One Year After Winter Storm Elliot, Our Grid Problem Remains Dire

Last year, on the morning before Christmas, just as much of the country was preparing food for a holiday dinner that night or preparing for the next day as they welcomed family and guests to stay for the holiday weekend, Duke Energy in the Carolinas issued a jarring announcement to their hundreds of thousands of customers that they would begin imposing rolling power outages immediately.

The outages were desperately needed because of the strain on the electric grid caused by the extreme weather that had crippled much of the country in the previous days. By noon, 340,000 Duke Energy customers were without power, and by Christmas morning, that number hit 500,000 at one point, with most of the outages lasting anywhere from a half-hour to several hours as the temperatures dipped into the low teens both days.

It could have been worse.

Two weeks ago, the North American Electric Reliability Corporation, the regulator that monitors the nation’s electrical grid, warned in their staff report on Winter Storm Elliot that this winter, a large swath of the country that extends from Texas up to the Canadian border could pass that “worse” stage. The group said the U.S. power grid is not prepared to handle extreme winter conditions, such as prolonged arctic blasts or major snowstorms.

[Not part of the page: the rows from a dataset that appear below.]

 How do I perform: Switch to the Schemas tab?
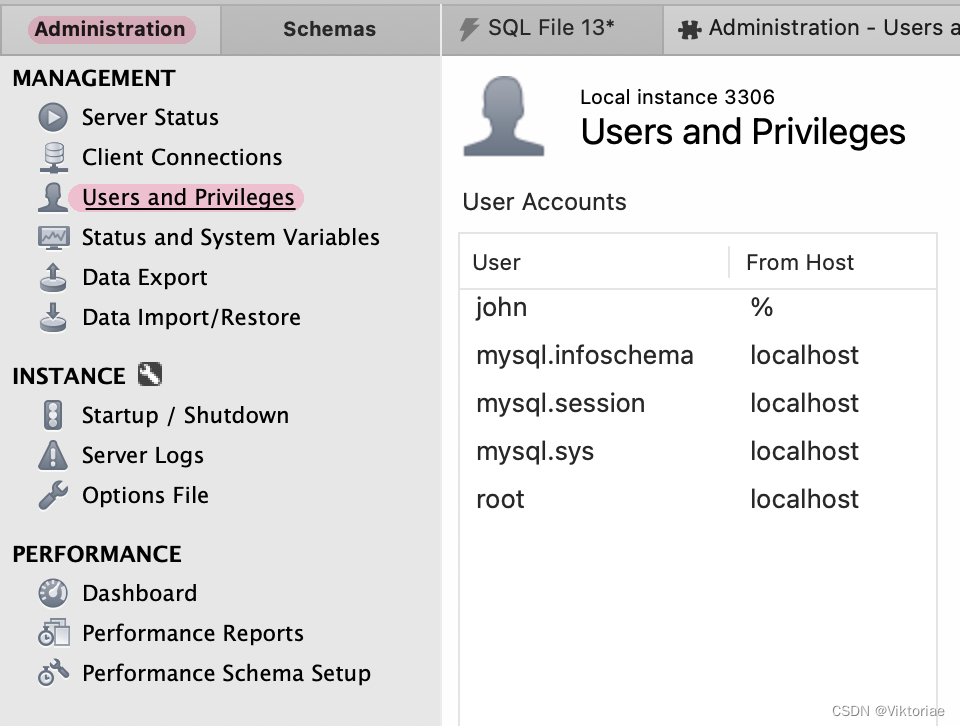(x=329, y=29)
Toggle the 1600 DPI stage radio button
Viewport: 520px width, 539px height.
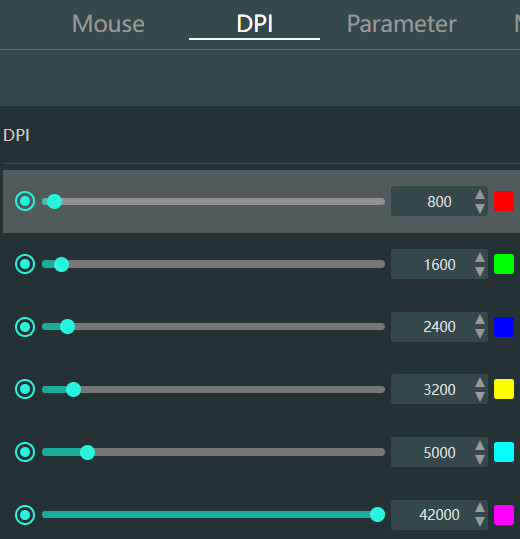(25, 264)
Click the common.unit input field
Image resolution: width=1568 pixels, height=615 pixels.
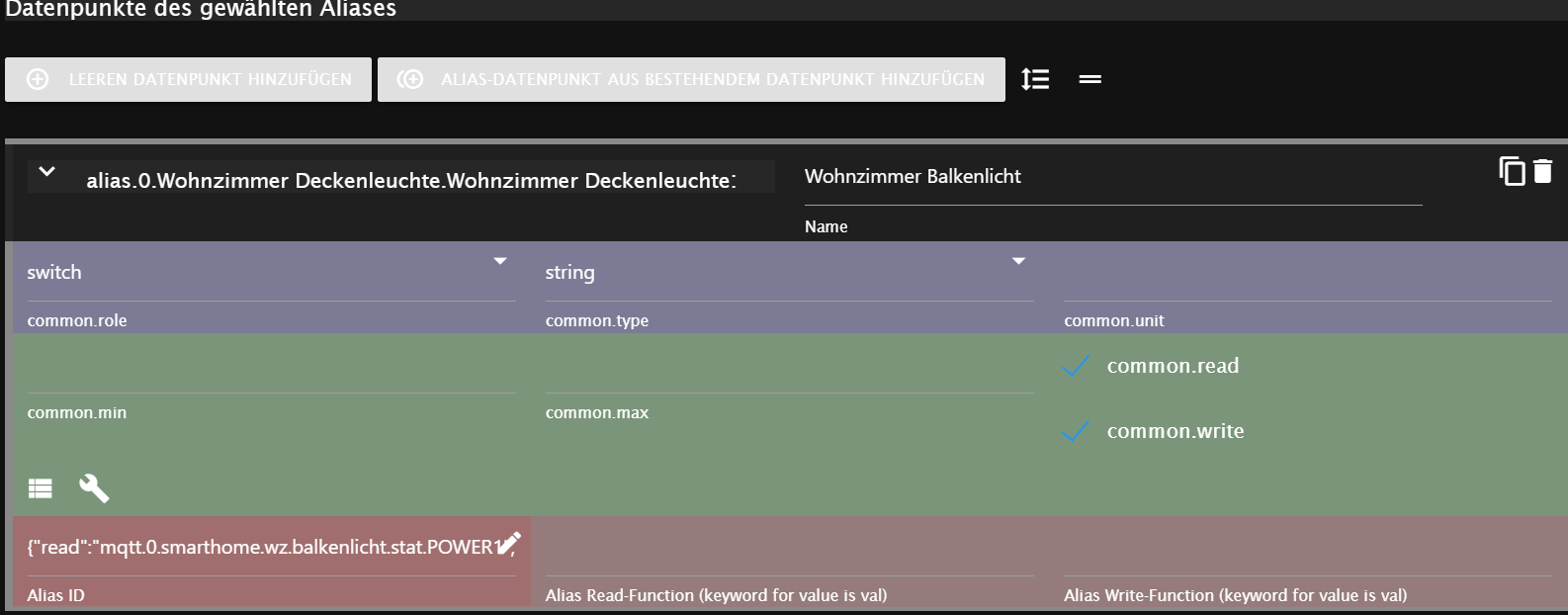[x=1307, y=277]
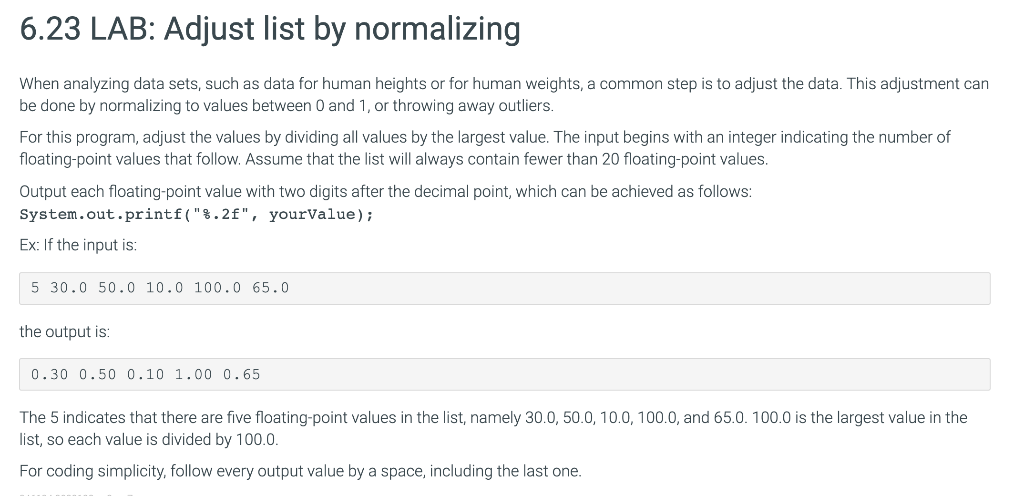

In NERP’s report, the regulators assessed that, despite promises from our politicians, our power grid is fraying under the stress of underinvestment.

“Much of North America is at an elevated risk of insufficient energy supplies this winter and is highly exposed to risks of energy emergencies in extreme winter conditions,” said the report.

NERC officials said several factors have contributed to this dire situation that all come to the same conclusion: We are not bringing sufficient new power online to meet demand.

In short, we have too much power scheduled to go offline and not enough coming online.

The Interstate Natural Gas Association of America said the Staff Report on Winter Storm Elliott illustrates that members of INGAA took decisive, real-time actions to maintain system integrity in the face of the significant challenges presented during the storm.

The authors of the NERC report warn that if there is a winter storm in the magnitude of Elliot last winter, then at best, we are looking at a repeat of outages that we saw last Christmas, not just in the Carolinas but all around the country.

And it’s not just Christmas people should be worried about; NERC warned that half of the country and part of Canada could fall short of electricity throughout the winter because of the lack of infrastructure built for natural gas.

Why aren’t there enough natural gas lines in our infrastructure? Politics definitely plays a part in that, specifically climate change or climate justice politics.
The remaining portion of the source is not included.